■ TO DO:
Using the records below, filter for lines that contain the string "agent" and copy them out.

(Source data)
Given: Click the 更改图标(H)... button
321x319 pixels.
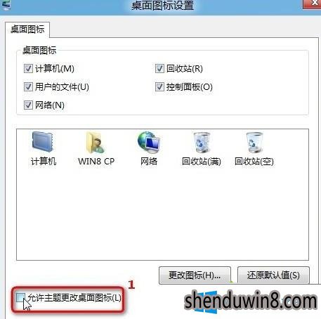Looking at the screenshot, I should pyautogui.click(x=195, y=275).
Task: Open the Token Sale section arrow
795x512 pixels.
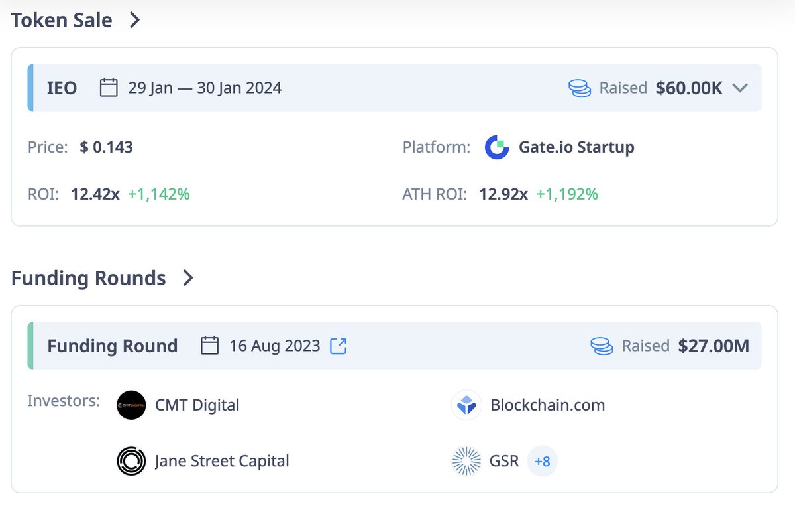Action: [x=134, y=20]
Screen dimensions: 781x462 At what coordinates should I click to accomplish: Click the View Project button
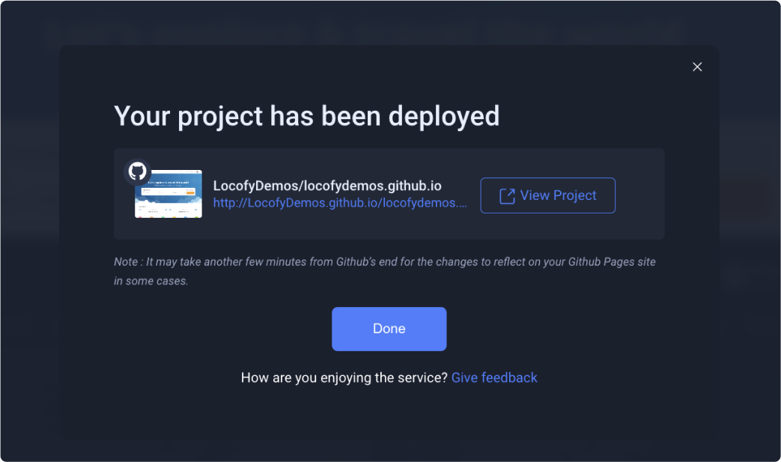(547, 195)
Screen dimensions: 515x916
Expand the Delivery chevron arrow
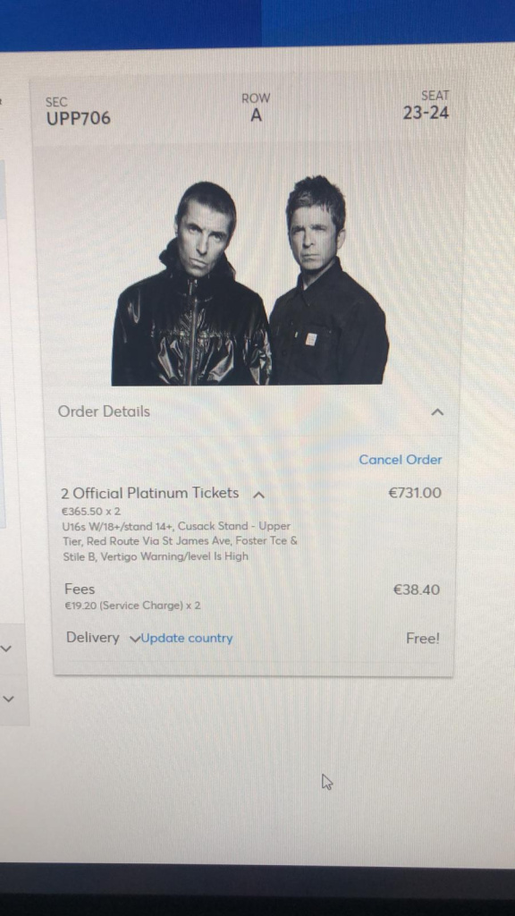(134, 639)
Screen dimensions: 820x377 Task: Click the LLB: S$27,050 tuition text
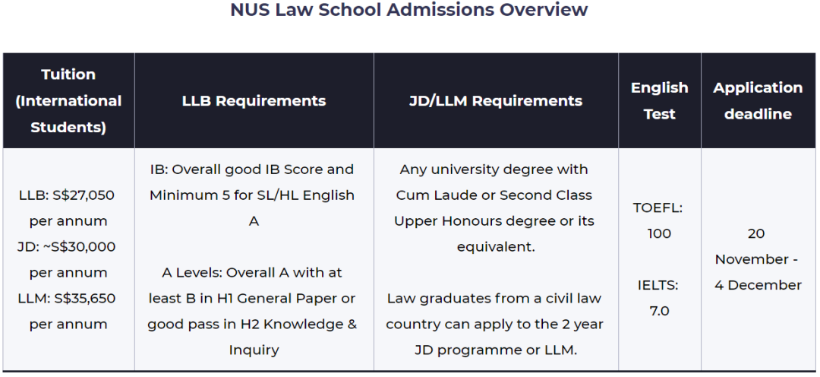[x=67, y=195]
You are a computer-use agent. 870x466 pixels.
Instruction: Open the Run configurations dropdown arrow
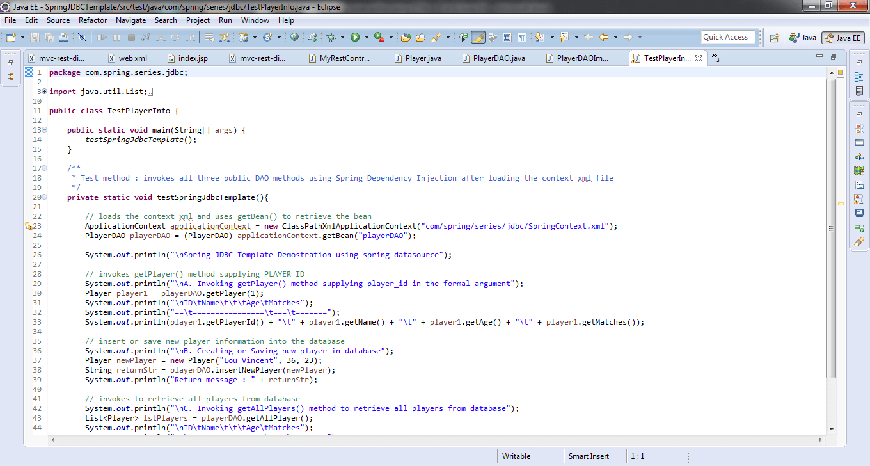[x=367, y=37]
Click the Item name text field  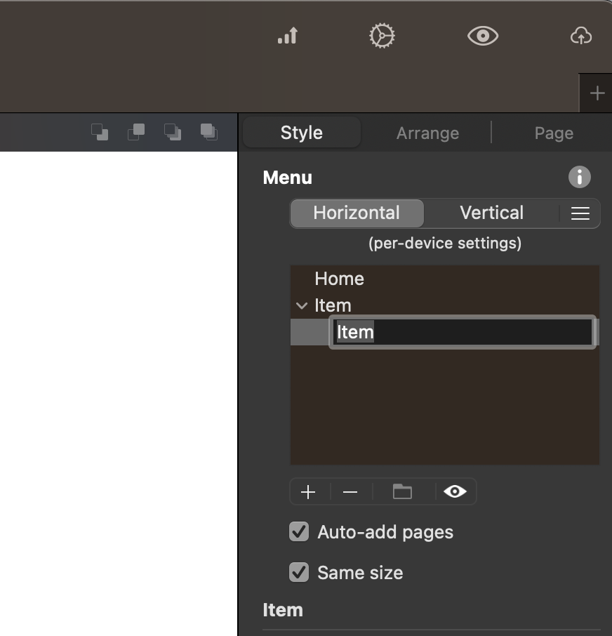point(463,332)
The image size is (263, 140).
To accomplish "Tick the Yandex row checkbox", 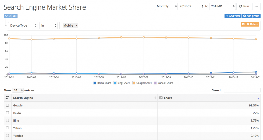I will tap(7, 136).
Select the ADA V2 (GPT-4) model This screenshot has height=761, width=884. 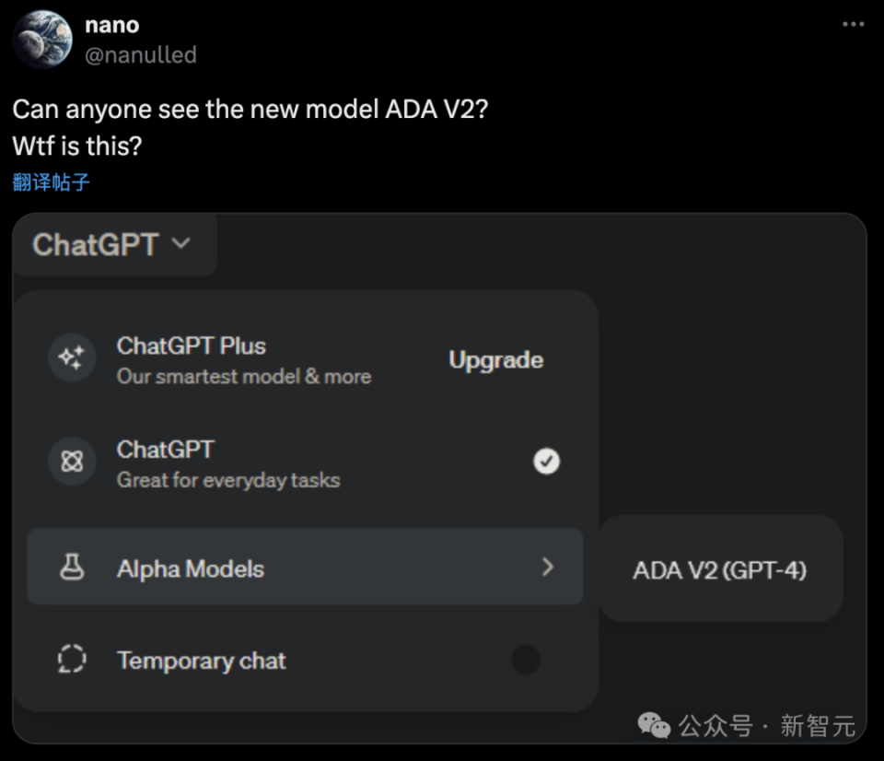tap(719, 570)
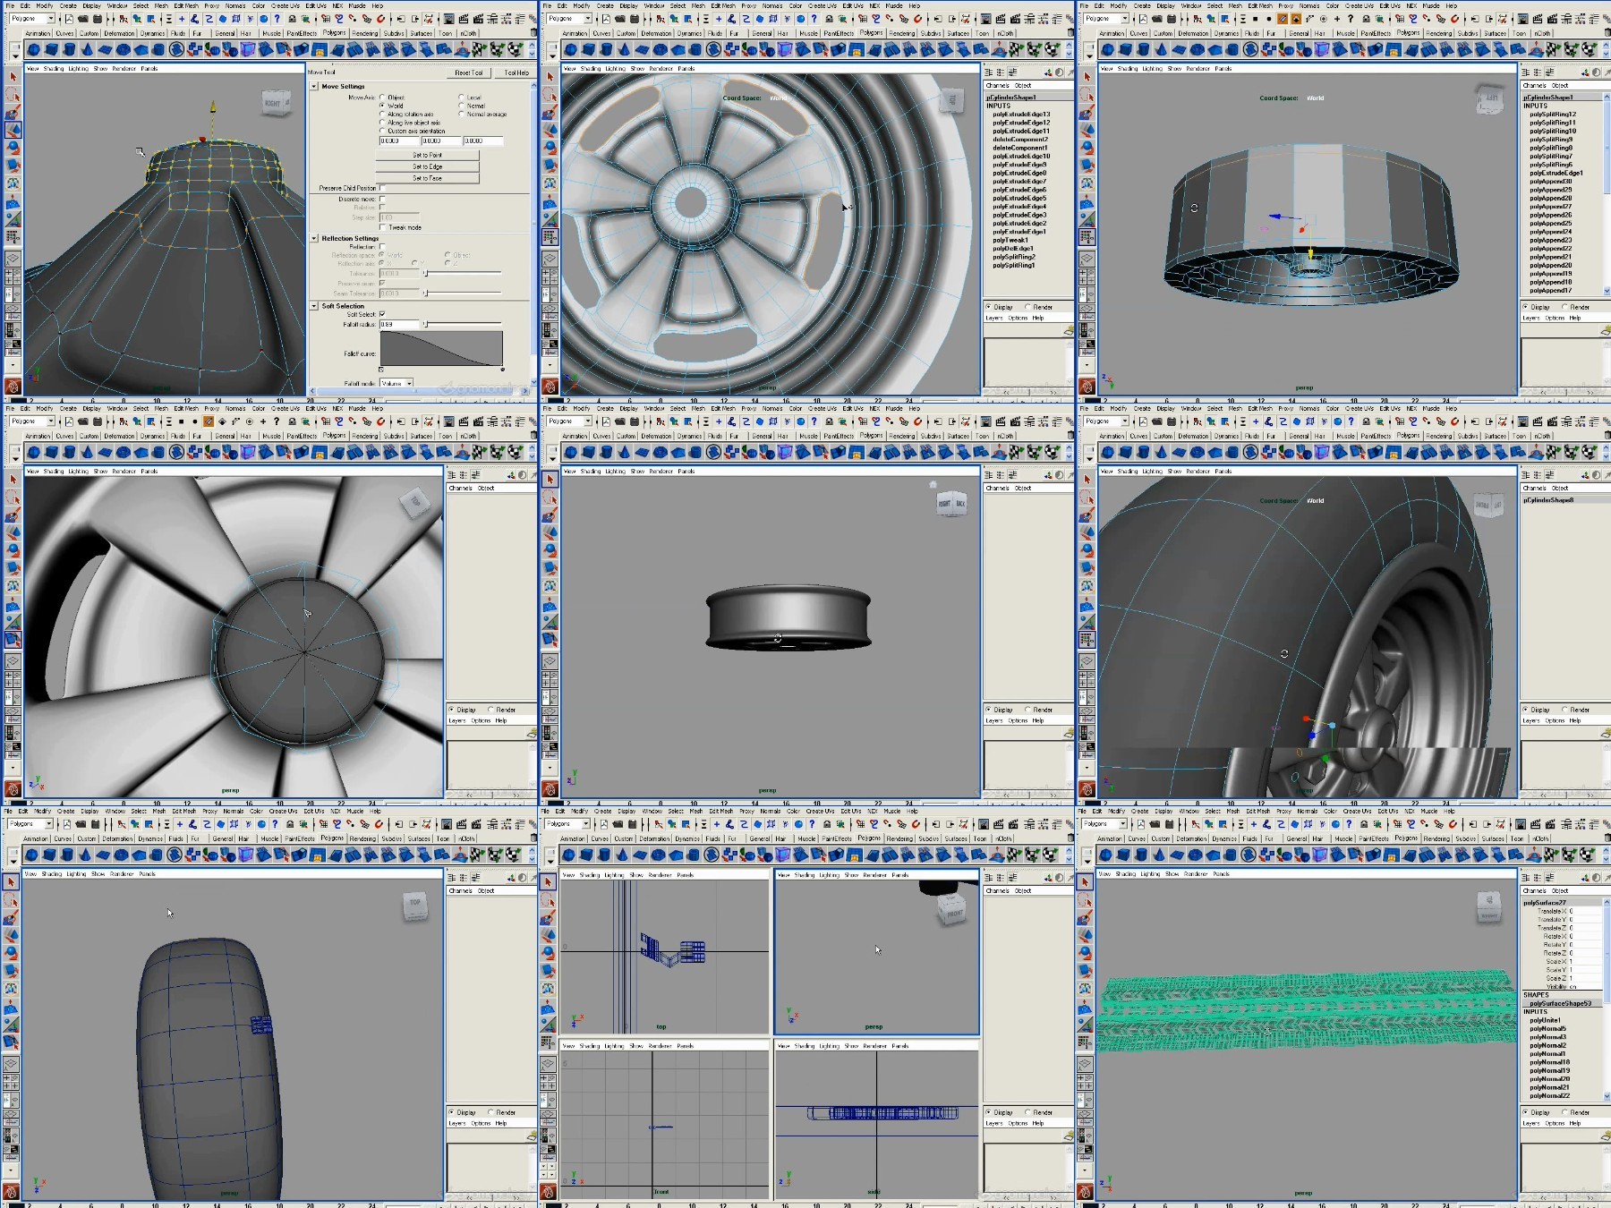Image resolution: width=1611 pixels, height=1208 pixels.
Task: Click the question mark help icon above Move Tool viewport
Action: point(277,19)
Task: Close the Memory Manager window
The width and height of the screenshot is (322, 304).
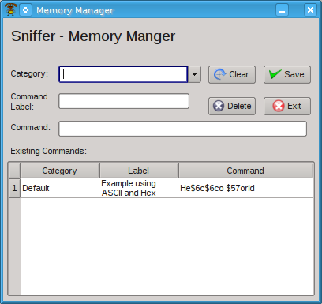Action: coord(310,10)
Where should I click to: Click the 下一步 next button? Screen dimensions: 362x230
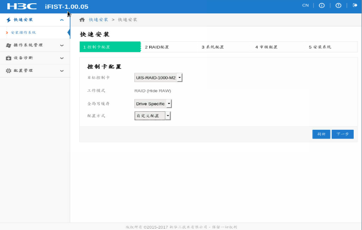343,134
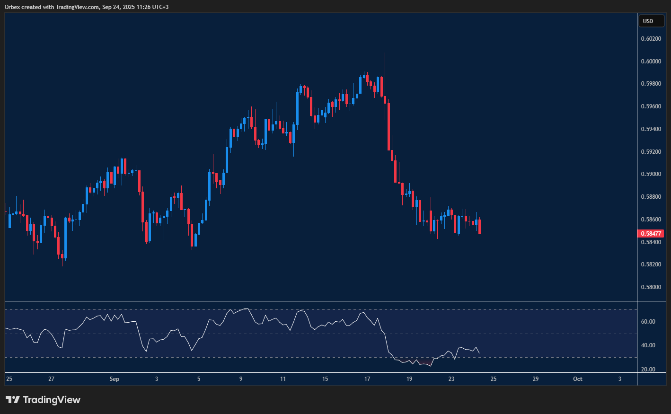Open the USD currency dropdown

(651, 21)
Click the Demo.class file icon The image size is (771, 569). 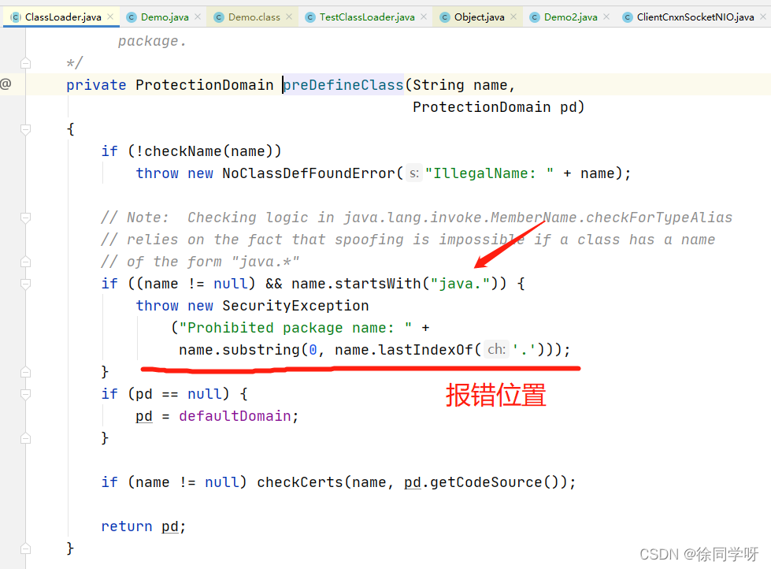(x=219, y=17)
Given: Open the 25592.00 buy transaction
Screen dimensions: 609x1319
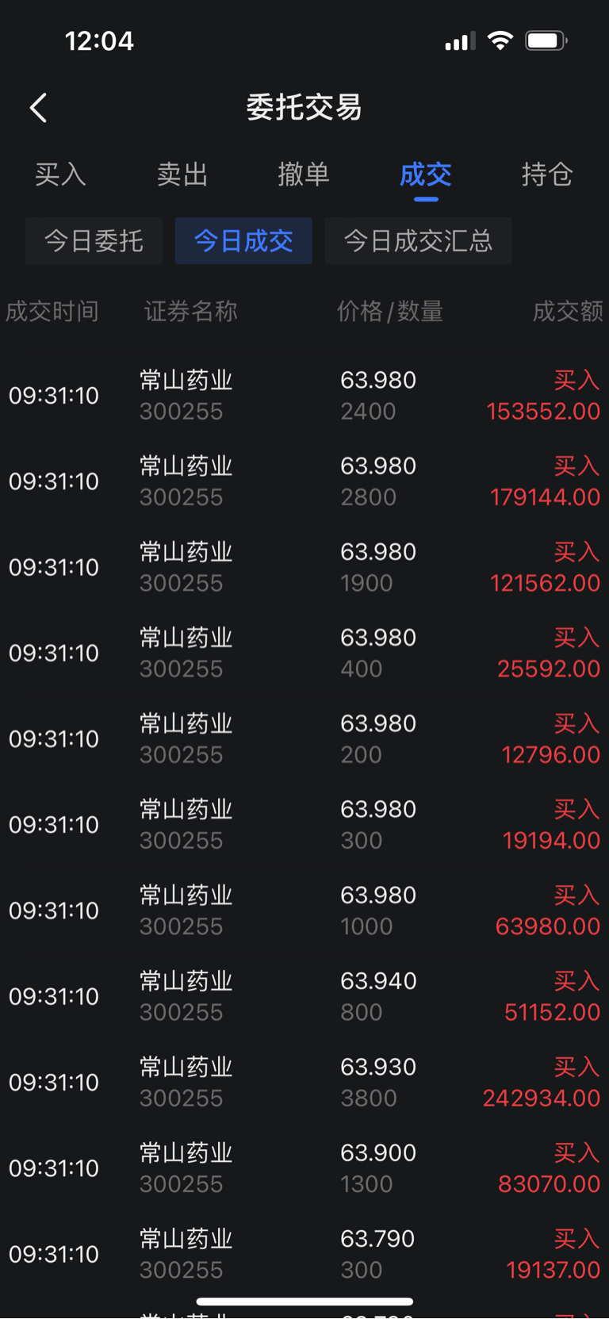Looking at the screenshot, I should [305, 653].
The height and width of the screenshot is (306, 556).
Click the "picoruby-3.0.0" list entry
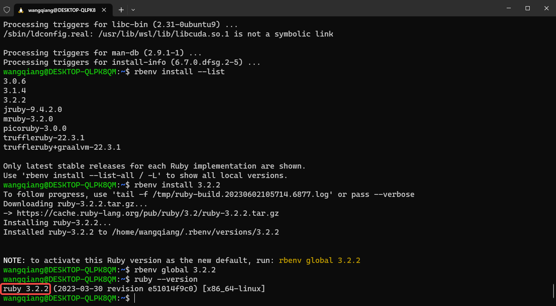click(35, 128)
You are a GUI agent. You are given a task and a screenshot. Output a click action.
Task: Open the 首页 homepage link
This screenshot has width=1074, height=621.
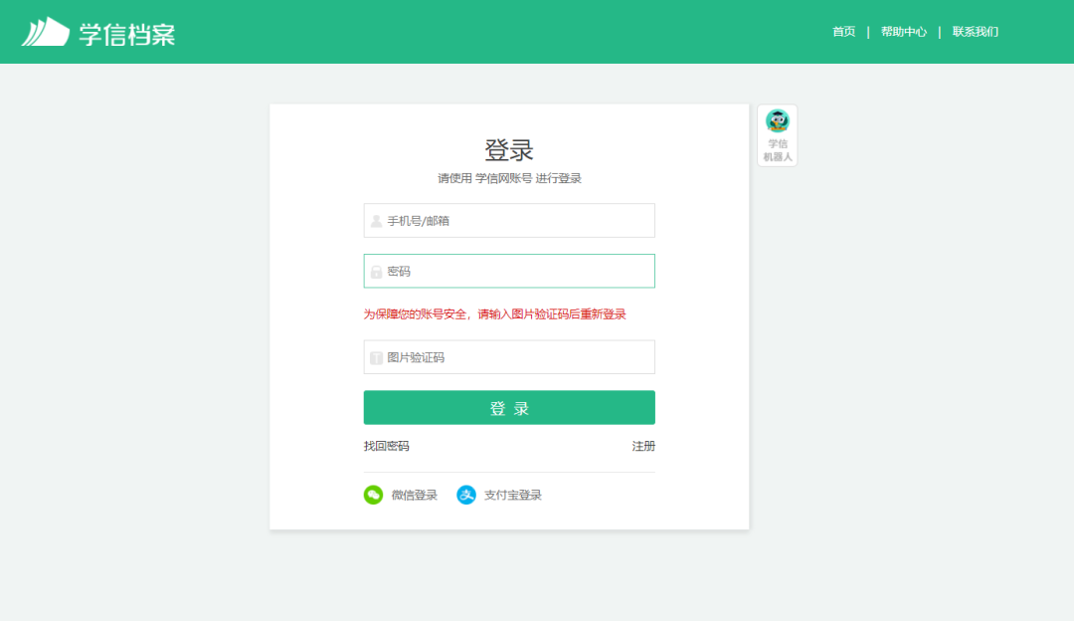843,31
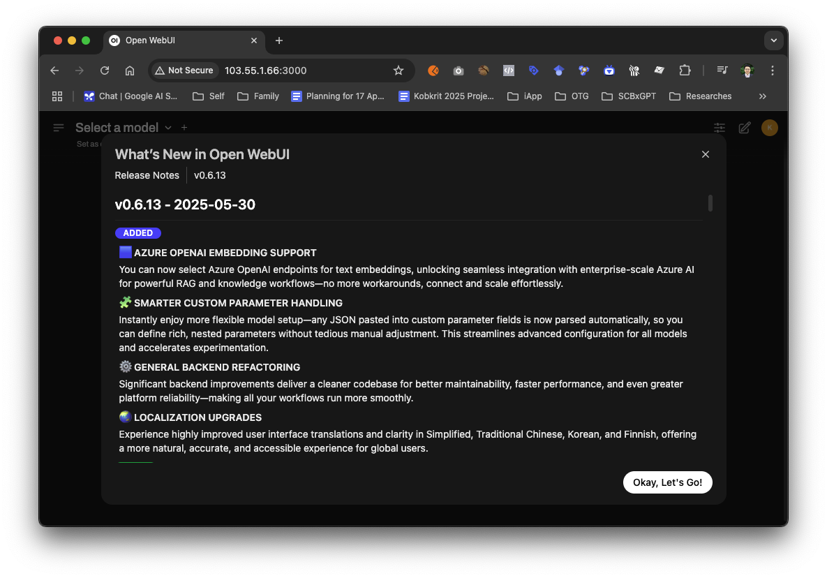Open the user avatar K menu
The image size is (827, 578).
pos(769,128)
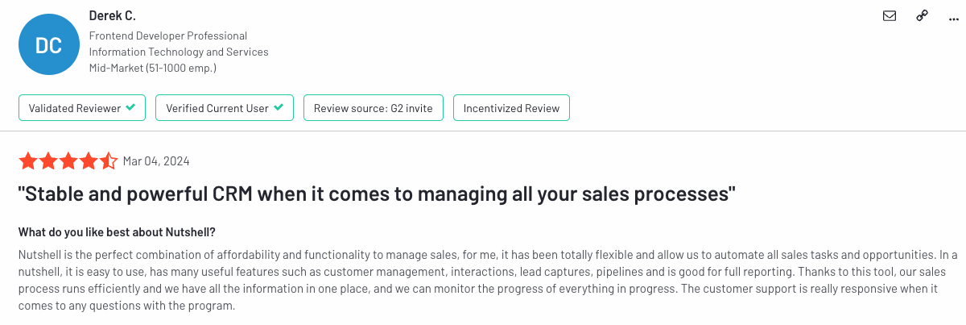
Task: Click the first rating star
Action: click(x=27, y=160)
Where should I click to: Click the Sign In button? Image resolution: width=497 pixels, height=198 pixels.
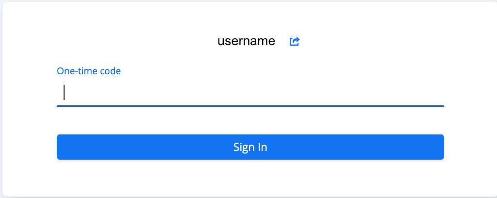(x=250, y=147)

■ WRITTEN SOLUTION:
You are a computer-use agent. 870x466 pixels.
You are a GUI agent. You are given a task and a screenshot. Output a click action.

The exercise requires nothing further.